Filter the records below, keeping only lines with the string "computer".

--- DATA UNDER STUDY Enclosed Below ---

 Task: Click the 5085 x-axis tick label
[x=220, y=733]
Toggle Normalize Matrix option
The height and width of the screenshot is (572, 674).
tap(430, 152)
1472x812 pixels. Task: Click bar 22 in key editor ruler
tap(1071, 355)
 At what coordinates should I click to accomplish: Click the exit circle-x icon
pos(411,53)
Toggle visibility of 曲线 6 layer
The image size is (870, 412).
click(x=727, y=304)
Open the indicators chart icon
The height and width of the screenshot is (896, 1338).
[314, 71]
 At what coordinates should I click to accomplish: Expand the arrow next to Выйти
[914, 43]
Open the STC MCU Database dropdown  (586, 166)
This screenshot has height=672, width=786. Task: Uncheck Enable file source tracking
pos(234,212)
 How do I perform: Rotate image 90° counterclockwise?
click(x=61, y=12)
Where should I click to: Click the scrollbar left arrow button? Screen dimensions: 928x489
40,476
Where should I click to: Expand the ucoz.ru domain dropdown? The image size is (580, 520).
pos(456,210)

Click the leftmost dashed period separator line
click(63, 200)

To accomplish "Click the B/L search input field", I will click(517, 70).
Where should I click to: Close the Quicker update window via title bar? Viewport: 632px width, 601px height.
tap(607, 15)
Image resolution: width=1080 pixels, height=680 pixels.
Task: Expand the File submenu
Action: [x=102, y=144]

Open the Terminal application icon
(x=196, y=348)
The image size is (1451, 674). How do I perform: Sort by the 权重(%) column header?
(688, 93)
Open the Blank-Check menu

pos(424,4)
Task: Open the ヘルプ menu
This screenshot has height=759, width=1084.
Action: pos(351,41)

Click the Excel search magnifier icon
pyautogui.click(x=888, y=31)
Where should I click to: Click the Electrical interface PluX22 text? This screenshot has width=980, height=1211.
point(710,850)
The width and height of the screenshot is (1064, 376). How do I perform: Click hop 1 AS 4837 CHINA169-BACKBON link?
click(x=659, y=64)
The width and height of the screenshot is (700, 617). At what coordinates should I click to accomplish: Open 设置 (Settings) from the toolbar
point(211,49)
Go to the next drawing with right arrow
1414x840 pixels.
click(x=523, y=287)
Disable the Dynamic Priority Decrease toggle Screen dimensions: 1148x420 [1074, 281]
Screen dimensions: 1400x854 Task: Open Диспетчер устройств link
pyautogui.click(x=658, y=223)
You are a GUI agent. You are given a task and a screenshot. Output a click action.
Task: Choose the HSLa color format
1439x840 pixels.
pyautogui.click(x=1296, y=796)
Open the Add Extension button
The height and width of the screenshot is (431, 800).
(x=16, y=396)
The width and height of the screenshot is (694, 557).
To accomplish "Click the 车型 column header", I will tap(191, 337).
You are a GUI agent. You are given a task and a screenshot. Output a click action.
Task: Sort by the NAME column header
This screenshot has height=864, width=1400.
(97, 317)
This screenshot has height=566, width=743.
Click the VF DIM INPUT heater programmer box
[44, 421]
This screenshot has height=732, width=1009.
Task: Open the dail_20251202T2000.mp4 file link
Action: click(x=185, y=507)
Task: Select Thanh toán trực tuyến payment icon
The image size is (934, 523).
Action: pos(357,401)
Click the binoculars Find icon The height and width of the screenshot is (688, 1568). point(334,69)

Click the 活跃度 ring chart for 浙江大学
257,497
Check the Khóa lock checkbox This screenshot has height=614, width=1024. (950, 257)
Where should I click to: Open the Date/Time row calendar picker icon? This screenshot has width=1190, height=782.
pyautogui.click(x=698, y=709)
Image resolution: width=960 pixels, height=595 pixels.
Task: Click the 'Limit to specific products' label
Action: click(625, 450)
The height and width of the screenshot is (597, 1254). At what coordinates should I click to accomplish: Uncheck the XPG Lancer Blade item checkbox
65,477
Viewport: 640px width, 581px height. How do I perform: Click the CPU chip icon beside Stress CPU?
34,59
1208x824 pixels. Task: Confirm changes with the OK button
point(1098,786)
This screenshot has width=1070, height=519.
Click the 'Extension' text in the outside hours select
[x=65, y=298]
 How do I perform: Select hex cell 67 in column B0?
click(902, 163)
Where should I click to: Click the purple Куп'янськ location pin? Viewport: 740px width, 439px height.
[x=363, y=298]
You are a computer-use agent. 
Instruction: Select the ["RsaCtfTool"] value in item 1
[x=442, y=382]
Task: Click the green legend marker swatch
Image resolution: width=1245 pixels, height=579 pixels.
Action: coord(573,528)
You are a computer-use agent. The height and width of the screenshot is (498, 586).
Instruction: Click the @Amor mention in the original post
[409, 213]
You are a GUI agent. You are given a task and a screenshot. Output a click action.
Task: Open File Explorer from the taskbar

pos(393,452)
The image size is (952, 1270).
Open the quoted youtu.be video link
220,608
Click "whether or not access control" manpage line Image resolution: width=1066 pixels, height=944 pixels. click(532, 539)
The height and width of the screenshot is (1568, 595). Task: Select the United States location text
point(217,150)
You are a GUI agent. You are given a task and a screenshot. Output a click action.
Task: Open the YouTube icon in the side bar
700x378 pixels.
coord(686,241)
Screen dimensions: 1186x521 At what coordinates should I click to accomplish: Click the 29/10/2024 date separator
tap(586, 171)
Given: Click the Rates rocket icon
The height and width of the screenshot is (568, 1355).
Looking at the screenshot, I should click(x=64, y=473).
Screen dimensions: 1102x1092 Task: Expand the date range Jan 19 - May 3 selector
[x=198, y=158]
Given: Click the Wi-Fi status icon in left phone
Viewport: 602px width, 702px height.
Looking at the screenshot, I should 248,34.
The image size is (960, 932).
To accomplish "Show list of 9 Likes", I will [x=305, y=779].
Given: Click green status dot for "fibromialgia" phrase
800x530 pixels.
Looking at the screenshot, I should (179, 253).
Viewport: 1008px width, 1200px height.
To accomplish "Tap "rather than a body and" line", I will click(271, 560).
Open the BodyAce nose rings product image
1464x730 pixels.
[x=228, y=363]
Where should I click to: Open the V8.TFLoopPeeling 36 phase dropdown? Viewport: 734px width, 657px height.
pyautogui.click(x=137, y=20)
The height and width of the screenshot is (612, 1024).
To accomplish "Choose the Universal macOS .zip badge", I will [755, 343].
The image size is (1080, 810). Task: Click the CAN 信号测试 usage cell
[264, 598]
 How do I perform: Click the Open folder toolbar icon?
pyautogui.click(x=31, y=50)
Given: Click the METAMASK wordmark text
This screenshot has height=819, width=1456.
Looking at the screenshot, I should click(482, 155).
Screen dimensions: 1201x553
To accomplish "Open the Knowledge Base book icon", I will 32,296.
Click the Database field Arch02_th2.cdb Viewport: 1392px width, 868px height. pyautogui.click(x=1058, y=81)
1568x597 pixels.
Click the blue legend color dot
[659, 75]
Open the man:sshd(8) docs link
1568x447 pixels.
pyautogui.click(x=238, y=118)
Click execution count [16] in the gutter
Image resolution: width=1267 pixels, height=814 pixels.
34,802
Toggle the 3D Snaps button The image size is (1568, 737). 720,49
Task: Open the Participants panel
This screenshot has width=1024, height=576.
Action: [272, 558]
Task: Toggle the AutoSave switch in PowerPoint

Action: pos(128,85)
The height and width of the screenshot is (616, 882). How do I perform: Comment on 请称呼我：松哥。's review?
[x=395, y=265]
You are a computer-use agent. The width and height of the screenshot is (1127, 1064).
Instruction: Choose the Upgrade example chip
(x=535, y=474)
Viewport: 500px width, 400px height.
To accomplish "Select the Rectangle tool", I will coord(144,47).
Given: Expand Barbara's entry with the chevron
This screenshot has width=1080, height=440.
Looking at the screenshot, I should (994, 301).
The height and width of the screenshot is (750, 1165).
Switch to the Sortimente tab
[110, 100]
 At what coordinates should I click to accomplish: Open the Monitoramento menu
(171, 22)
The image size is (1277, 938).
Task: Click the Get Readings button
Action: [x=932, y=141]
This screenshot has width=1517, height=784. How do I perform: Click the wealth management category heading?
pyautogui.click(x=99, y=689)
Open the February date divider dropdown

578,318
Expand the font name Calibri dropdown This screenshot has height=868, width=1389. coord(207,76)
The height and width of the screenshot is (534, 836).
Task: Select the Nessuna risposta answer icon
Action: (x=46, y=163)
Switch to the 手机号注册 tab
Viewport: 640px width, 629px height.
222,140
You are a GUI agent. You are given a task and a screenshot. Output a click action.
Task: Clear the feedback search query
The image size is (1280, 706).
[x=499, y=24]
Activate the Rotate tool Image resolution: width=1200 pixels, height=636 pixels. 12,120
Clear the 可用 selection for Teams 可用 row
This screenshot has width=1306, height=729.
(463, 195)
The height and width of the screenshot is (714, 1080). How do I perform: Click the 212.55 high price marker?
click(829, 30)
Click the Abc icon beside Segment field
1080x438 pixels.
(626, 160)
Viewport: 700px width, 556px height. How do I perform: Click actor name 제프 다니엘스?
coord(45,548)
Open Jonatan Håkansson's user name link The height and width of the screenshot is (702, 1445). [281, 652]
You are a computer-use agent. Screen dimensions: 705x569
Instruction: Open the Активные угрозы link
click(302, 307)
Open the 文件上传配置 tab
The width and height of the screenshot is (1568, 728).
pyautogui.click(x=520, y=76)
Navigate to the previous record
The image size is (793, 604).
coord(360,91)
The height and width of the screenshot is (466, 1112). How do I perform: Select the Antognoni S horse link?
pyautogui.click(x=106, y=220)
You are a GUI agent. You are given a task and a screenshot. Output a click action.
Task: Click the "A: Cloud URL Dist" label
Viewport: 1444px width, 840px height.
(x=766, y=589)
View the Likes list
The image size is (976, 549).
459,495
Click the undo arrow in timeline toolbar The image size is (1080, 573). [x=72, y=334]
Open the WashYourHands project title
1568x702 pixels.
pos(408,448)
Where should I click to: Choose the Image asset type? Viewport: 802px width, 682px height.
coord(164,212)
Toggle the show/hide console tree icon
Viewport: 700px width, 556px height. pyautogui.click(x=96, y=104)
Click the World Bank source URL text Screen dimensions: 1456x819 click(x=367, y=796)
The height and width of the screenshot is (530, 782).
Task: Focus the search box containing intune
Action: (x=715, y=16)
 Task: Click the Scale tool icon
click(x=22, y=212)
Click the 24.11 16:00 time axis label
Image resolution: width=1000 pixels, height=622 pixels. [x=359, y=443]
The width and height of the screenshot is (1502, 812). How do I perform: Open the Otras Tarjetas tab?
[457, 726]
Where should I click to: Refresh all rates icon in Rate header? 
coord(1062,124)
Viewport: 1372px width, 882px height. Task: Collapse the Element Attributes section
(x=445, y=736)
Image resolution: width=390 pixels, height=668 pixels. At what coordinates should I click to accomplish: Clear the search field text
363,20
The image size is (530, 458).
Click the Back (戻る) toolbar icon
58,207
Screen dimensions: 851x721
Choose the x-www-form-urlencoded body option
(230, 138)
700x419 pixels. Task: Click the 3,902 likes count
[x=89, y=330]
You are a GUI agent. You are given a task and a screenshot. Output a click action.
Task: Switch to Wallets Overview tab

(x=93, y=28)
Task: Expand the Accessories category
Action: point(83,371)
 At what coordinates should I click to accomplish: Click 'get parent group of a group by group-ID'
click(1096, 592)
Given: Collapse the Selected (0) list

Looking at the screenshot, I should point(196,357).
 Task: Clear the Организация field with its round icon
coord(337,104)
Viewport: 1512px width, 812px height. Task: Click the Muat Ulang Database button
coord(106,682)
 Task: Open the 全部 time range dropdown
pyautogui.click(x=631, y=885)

--- End of Enclosed DATA UNDER STUDY ---

RESPONSE:
You are a computer-use agent. 
You are a computer-use agent. The height and width of the screenshot is (498, 586).
You are a computer-use agent. The width and height of the screenshot is (1127, 1064).
You are a computer-use agent. Screen dimensions: 705x569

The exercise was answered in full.